MATERIAL TO PROCESS:
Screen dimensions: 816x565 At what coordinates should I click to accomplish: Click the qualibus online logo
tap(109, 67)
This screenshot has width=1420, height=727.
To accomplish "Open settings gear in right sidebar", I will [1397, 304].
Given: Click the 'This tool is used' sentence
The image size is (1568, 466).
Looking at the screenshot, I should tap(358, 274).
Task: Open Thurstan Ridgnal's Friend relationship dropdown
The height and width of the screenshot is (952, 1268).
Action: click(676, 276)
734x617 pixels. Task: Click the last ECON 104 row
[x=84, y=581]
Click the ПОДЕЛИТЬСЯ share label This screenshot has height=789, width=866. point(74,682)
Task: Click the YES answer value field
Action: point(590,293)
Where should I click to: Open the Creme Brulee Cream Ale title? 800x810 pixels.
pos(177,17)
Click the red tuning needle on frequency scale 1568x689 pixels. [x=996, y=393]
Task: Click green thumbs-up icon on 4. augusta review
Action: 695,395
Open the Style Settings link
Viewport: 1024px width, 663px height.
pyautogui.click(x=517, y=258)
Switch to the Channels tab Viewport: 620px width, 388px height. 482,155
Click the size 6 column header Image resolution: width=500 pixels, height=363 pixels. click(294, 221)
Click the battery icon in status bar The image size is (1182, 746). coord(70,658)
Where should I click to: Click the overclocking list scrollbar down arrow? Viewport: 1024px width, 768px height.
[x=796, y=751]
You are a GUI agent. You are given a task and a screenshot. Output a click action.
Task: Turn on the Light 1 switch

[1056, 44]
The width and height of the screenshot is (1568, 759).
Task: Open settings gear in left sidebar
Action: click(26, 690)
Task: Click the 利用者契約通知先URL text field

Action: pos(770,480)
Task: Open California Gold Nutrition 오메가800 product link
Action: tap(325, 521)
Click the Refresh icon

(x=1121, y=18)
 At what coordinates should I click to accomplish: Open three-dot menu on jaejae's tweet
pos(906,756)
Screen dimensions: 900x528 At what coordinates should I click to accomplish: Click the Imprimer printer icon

YOUR GOAL: All entries given above are to be printed again exactly.

RESPONSE AREA:
Screen dimensions: 816x565 At what coordinates should I click to accomplish: Click the qualibus online logo
tap(109, 67)
This screenshot has width=1420, height=727.
To accomplish "Open settings gear in right sidebar", I will [1397, 304].
Given: Click the 'This tool is used' sentence
The image size is (1568, 466).
Looking at the screenshot, I should tap(358, 274).
Task: Open Thurstan Ridgnal's Friend relationship dropdown
The height and width of the screenshot is (952, 1268).
Action: click(676, 276)
734x617 pixels. Task: Click the last ECON 104 row
[x=84, y=581]
Click the ПОДЕЛИТЬСЯ share label This screenshot has height=789, width=866. point(74,682)
Task: Click the YES answer value field
Action: point(590,293)
Where should I click to: Open the Creme Brulee Cream Ale title? 800x810 pixels.
pos(177,17)
Click the red tuning needle on frequency scale 1568x689 pixels. [x=996, y=393]
Task: Click green thumbs-up icon on 4. augusta review
Action: 695,395
Open the Style Settings link
Viewport: 1024px width, 663px height.
pyautogui.click(x=517, y=258)
Switch to the Channels tab Viewport: 620px width, 388px height. 482,155
Click the size 6 column header Image resolution: width=500 pixels, height=363 pixels. click(294, 221)
Click the battery icon in status bar The image size is (1182, 746). coord(70,658)
Where should I click to: Click the overclocking list scrollbar down arrow? Viewport: 1024px width, 768px height.
[x=796, y=751]
You are a GUI agent. You are given a task and a screenshot. Output a click action.
Task: Turn on the Light 1 switch

[1056, 44]
The width and height of the screenshot is (1568, 759).
Task: Open settings gear in left sidebar
Action: click(26, 690)
Task: Click the 利用者契約通知先URL text field

Action: pos(770,480)
Task: Open California Gold Nutrition 오메가800 product link
Action: tap(325, 521)
Click the Refresh icon

(x=1121, y=18)
 At what coordinates should I click to accomplish: Open three-dot menu on jaejae's tweet
pos(906,756)
Screen dimensions: 900x528 At what coordinates should I click to accomplish: Click the Imprimer printer icon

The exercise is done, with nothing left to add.